また、後ろ倒しのほかに使用者側が要望していた「法定雇用率未達成の企業名公表の猶予」「一律ではなく業種別の経過措置」「業績を考慮した未達企業の納付金引き下げ」は全部却下された。厚労省は「障害者雇用は企業の社会連帯の理念に適合し、企業間における不公平・不平等を生じさせないとする制度。その根幹が崩れる」と理由を説明。今後も、この切り口での部分的見直しは進まないと見られる。
二極化回避で具体的な企業支援の動き強まる
障害者雇用の課題のひとつに「積極的に取り組む企業と全く考えない企業の二極化が大きい」という事実があげられる。この数年の使用者側の主張や不満を分析すると、「積極企業に対するメリットが乏しい」という点に尽きる。法定雇用率を無視する企業には「未達成分の罰金(納付金)を払っているから問題ない」とドライな考えを持っているところが多い。
「企業間における不公平・不平等を生じさせない」と謳うものの、実際は未達成企業の納付金制度が二極化解消の役割を十分に果たしていない。労政審のテーブルに座る使用者側委員在籍の企業は、生産性を度外視しても障害者雇用に取り組んでいるため、多くの不満が溜まっている。今回の議論の中でも「法定率だけ上げる政策は稚拙。取り組みをやめて罰金を払う手段を考える企業も出る」と、苛立ちを言葉にする場面もあった。世界的不況に突入した中で、綺麗事は言っていられないとの指摘だ。

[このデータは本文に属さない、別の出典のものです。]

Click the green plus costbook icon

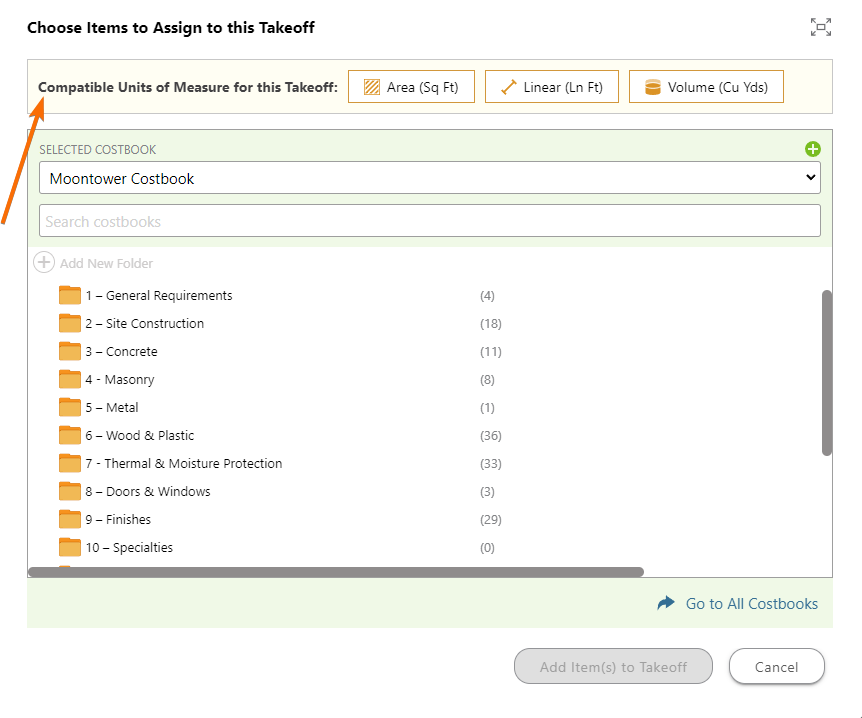(x=813, y=149)
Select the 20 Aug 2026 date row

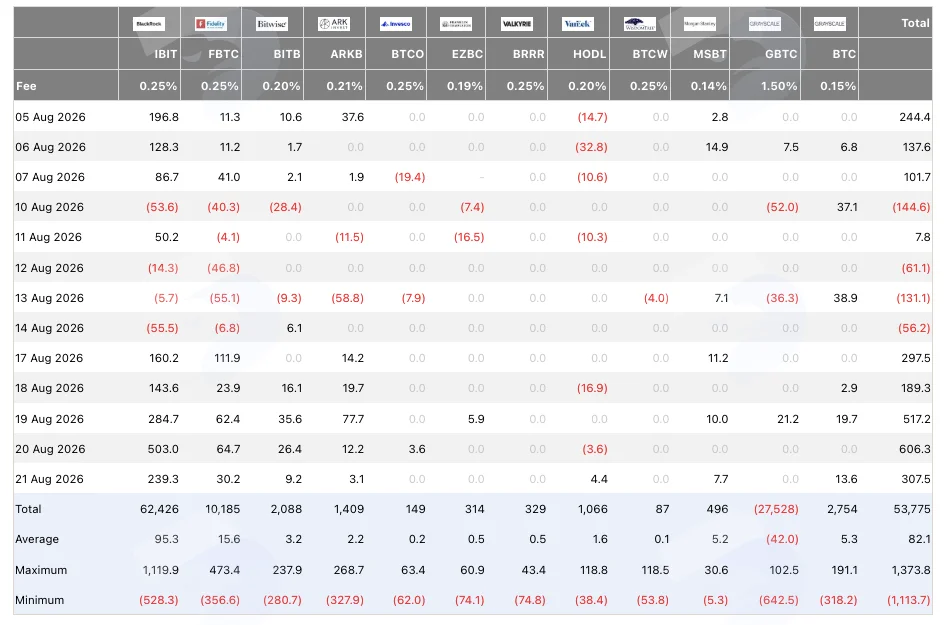[x=473, y=449]
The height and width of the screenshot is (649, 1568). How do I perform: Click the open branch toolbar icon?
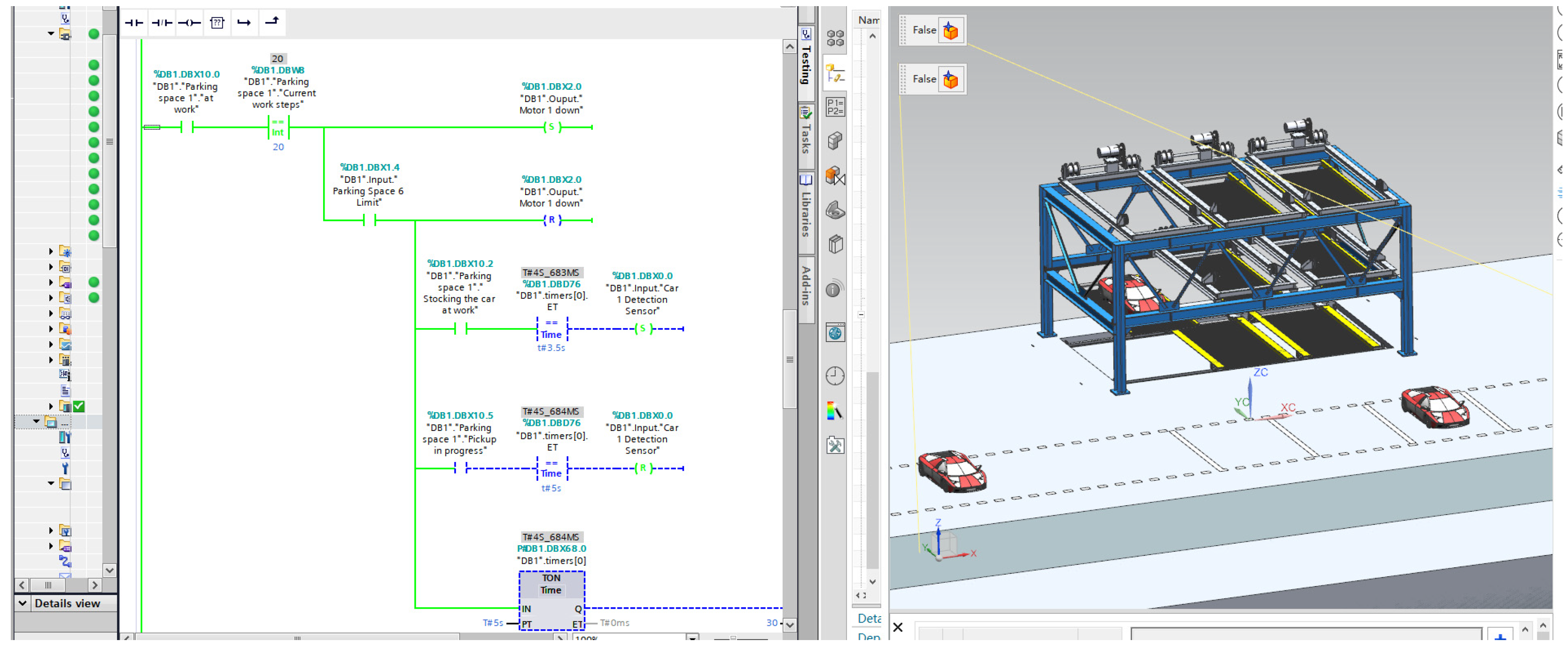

一昨年に明るみになった中央省庁や地方自治体による障害者雇用の水増し問題でも分かるように、公的機関でさえ障害者の雇用・採用は容易でない。増してや収益を上げなければならない民間企業の苦悩はなお更だ。厚労省は「来年3月の引き上げを契機に、積極企業がメリットを実感できる予算付きの方策を講じないと持たない」と認識しており、二極化の解消にもう一歩踏み出す構えだ。